PROVIDED TEXT>
— begin —
Thank you for your suggestion, I will use FIELD_PREP() instead in next version.

>
>> + writel(val, drw_pmu->cfg_base + reg);
>> +}
>> +
>> +static void ali_drw_pmu_disable_counter(struct perf_event *event)
>> +{
>> + u32 val, reg;
>> + struct ali_drw_pmu *drw_pmu = to_ali_drw_pmu(event->pmu);
>> + int counter = event->hw.idx;
>> +
>> + reg = ALI_DRW_PMU_EVENT_SELn(counter);
>> + val = readl(drw_pmu->cfg_base + reg);
>> + val &= ~(1 << ALI_DRW_PMCOM_CNT_EN_OFFSET(counter));
>> + val &= ~(0x3F << ALI_DRW_PMCOM_CNT_EVENT_OFFSET(counter));
>
> Use GENMASK() for that mask and maybe #define it got give it a name.

Will fix in next version. Thank you.

>> +
>> + writel(val, drw_pmu->cfg_base + reg);
>> +}
>> +
>> +static irqreturn_t ali_drw_pmu_isr(int irq_num, void *data)
>> +{
>> + struct ali_drw_pmu_irq *irq = data;
>> + struct ali_drw_pmu *drw_pmu;
>> + irqreturn_t ret = IRQ_NONE;
>> +
>> + rcu_read_lock();
>> + list_for_each_entry_rcu(drw_pmu, &irq->pmus_node, pmus_node) {
>
> As mentioned below, I'm not clear this is actually worthwhile vs
> just relying on IRQF_SHARED and registering each PMU separately.

This implementation is similar to dmc620_pmu_handle_irq. In my opioion,
its OK :)

>
>> + unsigned long status;
>> + struct perf_event *event;
>> + unsigned int idx;
>> +
>> + for (idx = 0; idx < ALI_DRW_PMU_COMMON_MAX_COUNTERS; idx++) {
>> + event = drw_pmu->events[idx];
>> + if (!event)
>> + continue;
>> + ali_drw_pmu_disable_counter(event);
>> + }
>> +
>> + /* common counter intr status */
>> + status = readl(drw_pmu->cfg_base + ALI_DRW_PMU_OV_INTR_STATUS);
>> + status = (status >> 8) & 0xFFFF;
>
> Nice to use a MASK define and FIELD_GET()

Thank you, I will change in next version.

>
>> + if (status) {
>> + for_each_set_bit(idx, &status,
>> + ALI_DRW_PMU_COMMON_MAX_COUNTERS) {
>> + event = drw_pmu->events[idx];
>> + if (WARN_ON_ONCE(!event))
>> + continue;
>> + ali_drw_pmu_event_update(event);
>> + ali_drw_pmu_event_set_period(event);
>> + }
>> +
>> + /* clear common counter intr status */
>> + writel((status & 0xFFFF) << 8,
>> + drw_pmu->cfg_base + ALI_DRW_PMU_OV_INTR_CLR);
>> + }
>> +
>> + for (idx = 0; idx < ALI_DRW_PMU_COMMON_MAX_COUNTERS; idx++) {
>> + event = drw_pmu->events[idx];
>> + if (!event)
— end —
DATASET EXTRACT>
— begin —
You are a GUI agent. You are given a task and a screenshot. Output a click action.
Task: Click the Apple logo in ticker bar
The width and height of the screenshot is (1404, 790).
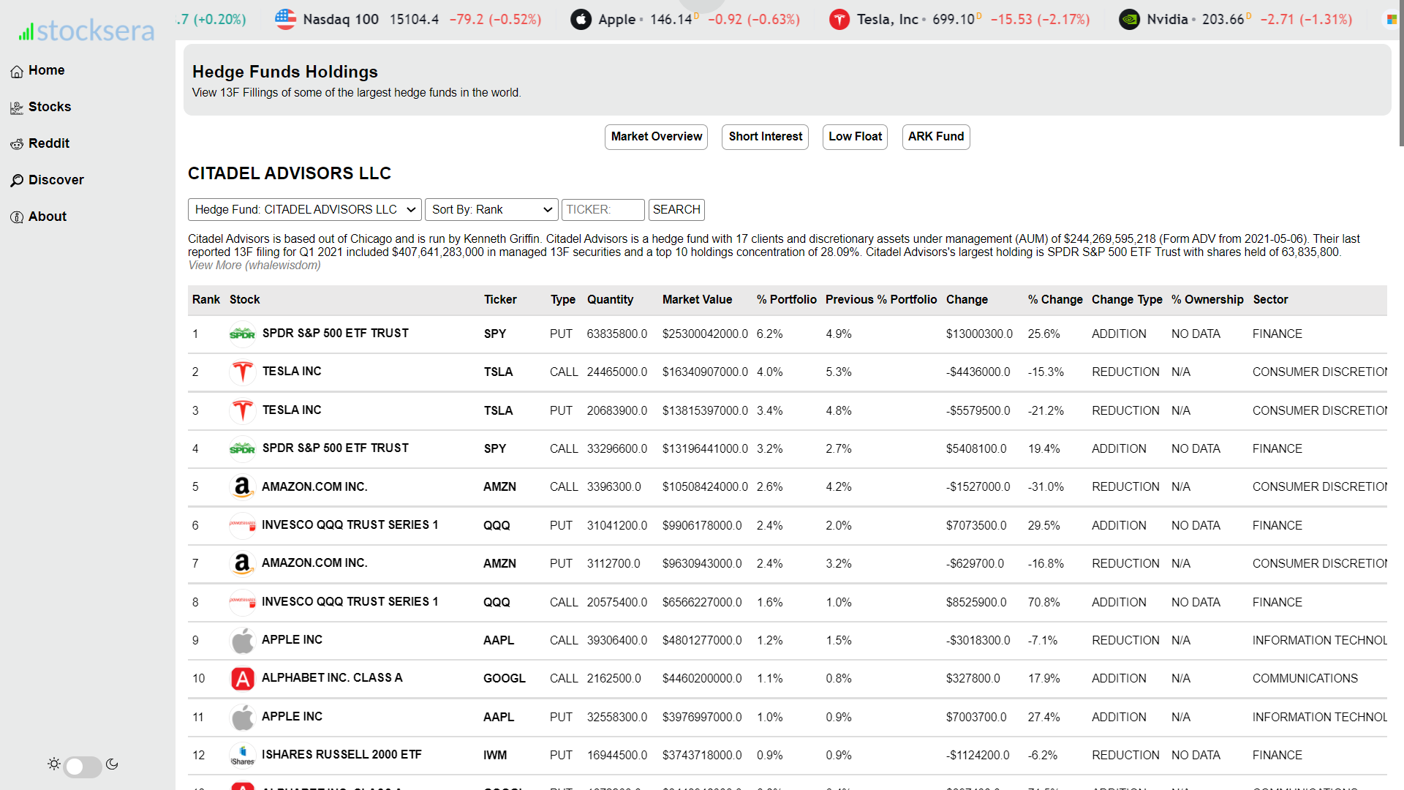(x=581, y=20)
— end —
EXERCISES TO COMPLETE>
(A) In the code review thread, which existing function does the author say the interrupt handler implementation is similar to?
(B) Print the part of the code review thread starting at "Thank you for" and ending at "ali_drw_pmu_disable_counter(struct perf_event *event)".

SOLUTIONS BY TASK>
(A) dmc620_pmu_handle_irq

(B)
Thank you for your suggestion, I will use FIELD_PREP() instead in next version.

>
>> + writel(val, drw_pmu->cfg_base + reg);
>> +}
>> +
>> +static void ali_drw_pmu_disable_counter(struct perf_event *event)